I was listening to the soundtrack of “Springsteen on Broadway” on Saturday when the rock star/singer-songwriter got to talking about his dad.
“When I was a young man and looking for a voice to meld with mine, to sing my songs and to tell my stories, well, I chose my father’s voice, because there was something sacred in it to me,” Springsteen said. “When I went looking for something to wear, I put on a factory worker’s clothes, because they were my dad’s clothes, and all we know about manhood is what we have seen and what we have learned from our fathers, and my father was my hero and my greatest foe.”
I wonder if all boys want to follow in their father’s footsteps, to live up to the man they believe he is, and I think probably so. I know I’ve always tried to treat women the way my father treated my mother, because he set such a good example. My father was an electrical engineer and a ham radio operator, and watching him throw his voice hundreds of miles with that mysterious array of humming machines probably had something to do with my choosing radio as my medium during the first half of my career.
My father was not an overly demonstrative man, but we never felt unloved, not by our parents at least. I remember one angst-filled night when, certain to the depths of my teenage soul that I would always be alone and misunderstood, I fled from the dinner table to my room and threw myself sobbing onto the bed, dimly aware that I was being ridiculously melodramatic but unable to withdraw from the youthful crazy. My dad came in and sat on the bed beside me, no doubt feeling at a loss himself, and he rested a hand on my shoulder and sat there as long as I needed. He didn’t say a word, and he didn’t have to. He was just there, and that was all it took.
I wrote about that moment in a newspaper column to thank him on his 80th birthday.
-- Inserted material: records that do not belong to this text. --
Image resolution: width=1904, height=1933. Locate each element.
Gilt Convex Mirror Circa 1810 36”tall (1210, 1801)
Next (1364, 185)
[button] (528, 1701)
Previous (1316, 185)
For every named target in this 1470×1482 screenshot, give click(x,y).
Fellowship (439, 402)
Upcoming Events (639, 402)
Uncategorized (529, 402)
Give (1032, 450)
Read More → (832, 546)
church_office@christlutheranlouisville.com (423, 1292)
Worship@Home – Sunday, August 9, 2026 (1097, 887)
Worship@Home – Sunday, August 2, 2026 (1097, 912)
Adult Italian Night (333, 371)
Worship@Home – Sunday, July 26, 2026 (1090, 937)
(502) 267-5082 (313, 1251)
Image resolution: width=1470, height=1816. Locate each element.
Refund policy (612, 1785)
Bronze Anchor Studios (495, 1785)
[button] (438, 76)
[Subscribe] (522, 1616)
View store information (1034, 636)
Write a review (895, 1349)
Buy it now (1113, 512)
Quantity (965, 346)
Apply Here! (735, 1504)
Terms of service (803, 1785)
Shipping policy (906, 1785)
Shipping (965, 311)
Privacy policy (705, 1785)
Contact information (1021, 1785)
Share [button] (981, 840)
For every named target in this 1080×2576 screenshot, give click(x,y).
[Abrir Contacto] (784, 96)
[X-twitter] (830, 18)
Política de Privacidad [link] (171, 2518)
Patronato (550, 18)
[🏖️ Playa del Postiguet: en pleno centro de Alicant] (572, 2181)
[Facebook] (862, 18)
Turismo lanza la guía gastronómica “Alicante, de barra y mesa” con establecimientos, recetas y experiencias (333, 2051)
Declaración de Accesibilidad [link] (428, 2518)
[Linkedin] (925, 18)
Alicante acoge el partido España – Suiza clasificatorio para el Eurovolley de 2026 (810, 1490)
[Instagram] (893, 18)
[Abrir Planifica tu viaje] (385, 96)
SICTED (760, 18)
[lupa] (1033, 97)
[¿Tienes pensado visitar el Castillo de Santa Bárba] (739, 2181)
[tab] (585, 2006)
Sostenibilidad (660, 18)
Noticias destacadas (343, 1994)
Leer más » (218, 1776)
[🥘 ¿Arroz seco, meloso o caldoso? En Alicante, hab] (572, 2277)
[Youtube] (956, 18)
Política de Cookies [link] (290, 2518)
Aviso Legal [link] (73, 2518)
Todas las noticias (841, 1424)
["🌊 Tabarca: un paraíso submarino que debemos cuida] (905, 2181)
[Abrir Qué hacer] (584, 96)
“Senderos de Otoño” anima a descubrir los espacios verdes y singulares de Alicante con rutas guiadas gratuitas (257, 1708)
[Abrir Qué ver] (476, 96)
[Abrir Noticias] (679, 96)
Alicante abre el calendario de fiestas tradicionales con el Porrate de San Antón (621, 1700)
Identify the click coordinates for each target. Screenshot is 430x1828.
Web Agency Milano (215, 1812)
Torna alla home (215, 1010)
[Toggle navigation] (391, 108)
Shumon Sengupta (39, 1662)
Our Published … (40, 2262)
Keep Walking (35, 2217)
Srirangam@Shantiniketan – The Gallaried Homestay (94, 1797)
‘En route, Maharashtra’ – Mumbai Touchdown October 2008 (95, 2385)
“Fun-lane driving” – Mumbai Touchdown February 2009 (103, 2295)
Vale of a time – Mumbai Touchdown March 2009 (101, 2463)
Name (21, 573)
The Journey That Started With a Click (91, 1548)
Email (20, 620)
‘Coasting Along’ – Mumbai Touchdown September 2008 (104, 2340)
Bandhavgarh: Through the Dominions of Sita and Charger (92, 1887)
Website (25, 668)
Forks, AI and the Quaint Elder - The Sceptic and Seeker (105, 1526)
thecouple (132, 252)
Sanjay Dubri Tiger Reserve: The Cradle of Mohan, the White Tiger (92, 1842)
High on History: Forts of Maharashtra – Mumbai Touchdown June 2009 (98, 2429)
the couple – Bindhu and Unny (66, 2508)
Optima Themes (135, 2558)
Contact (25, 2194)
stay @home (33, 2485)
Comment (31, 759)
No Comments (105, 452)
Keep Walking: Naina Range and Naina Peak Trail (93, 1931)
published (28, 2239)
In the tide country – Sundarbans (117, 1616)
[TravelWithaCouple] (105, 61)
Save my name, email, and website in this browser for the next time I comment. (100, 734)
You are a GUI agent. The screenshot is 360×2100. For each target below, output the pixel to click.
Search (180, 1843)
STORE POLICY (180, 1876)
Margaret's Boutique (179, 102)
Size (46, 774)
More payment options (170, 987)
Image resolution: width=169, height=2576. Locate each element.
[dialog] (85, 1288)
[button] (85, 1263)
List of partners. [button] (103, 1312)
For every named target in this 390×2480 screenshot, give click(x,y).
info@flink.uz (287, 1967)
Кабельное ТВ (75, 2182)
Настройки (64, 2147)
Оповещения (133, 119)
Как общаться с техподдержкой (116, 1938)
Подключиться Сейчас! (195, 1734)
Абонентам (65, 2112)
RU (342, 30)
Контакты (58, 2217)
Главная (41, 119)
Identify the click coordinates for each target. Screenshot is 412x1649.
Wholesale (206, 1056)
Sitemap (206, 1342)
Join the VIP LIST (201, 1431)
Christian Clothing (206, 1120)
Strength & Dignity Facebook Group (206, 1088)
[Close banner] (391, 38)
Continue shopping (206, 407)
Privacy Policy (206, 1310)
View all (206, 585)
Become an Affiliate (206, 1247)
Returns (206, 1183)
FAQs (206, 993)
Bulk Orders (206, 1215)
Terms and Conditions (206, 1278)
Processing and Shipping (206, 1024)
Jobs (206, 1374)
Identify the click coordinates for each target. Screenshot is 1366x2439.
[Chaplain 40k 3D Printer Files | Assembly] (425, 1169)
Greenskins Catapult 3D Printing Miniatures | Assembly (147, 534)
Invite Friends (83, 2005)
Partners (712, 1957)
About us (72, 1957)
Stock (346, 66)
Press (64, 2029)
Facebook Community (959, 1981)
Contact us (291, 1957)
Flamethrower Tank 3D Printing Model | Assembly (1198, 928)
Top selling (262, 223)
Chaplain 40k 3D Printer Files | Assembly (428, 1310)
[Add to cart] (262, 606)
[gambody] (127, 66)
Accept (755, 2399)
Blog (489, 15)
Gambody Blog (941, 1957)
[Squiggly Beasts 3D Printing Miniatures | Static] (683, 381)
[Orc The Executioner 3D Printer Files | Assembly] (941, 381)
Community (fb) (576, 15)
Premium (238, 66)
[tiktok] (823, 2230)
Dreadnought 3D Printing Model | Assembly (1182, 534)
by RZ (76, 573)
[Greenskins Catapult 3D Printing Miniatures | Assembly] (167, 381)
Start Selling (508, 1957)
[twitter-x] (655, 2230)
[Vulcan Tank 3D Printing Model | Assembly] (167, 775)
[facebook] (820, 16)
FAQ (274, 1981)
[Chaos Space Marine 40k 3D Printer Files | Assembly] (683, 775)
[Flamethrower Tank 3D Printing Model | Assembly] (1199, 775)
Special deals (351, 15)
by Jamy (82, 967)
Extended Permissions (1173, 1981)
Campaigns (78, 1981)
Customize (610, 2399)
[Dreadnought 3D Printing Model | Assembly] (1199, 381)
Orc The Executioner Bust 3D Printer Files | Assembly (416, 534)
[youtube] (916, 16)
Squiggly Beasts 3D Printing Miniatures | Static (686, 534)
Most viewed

The only conversation we ever had about that column was on the phone a few days later when I paused for an awkward moment and asked him if he saw it. “Yes,” he said, “It was nice,” and then there was another awkward pause, and that was how we knew how meaningful it was for both of us.
My father was born on this date 97 years ago, and for the first time since 1923 he’s not around to be celebrated. His father lived to be 85, and none of his four siblings made it to 90, so it was a pleasant surprise when he completed his ninth decade. “You may as well hang around to make it to 100,” I said, and he laughed and said something like, “We’ll see.” Mom died when they were both 82, and the last time I talked with him about her, he looked me in the eye and said, “I miss her,” with as much feeling as he ever showed. So he was probably ready to go meet her in whatever place it is that spirits go after this.
And so he’s made that journey, and the only time I’ll see him again in this world is when I look in the mirror and see the family resemblance again; there’s something in this face that feels like mine but borrows heavily from his.
I’m not sure I know exactly how to say what it is I want to say. But I feel like if he was here, he’d know what I meant.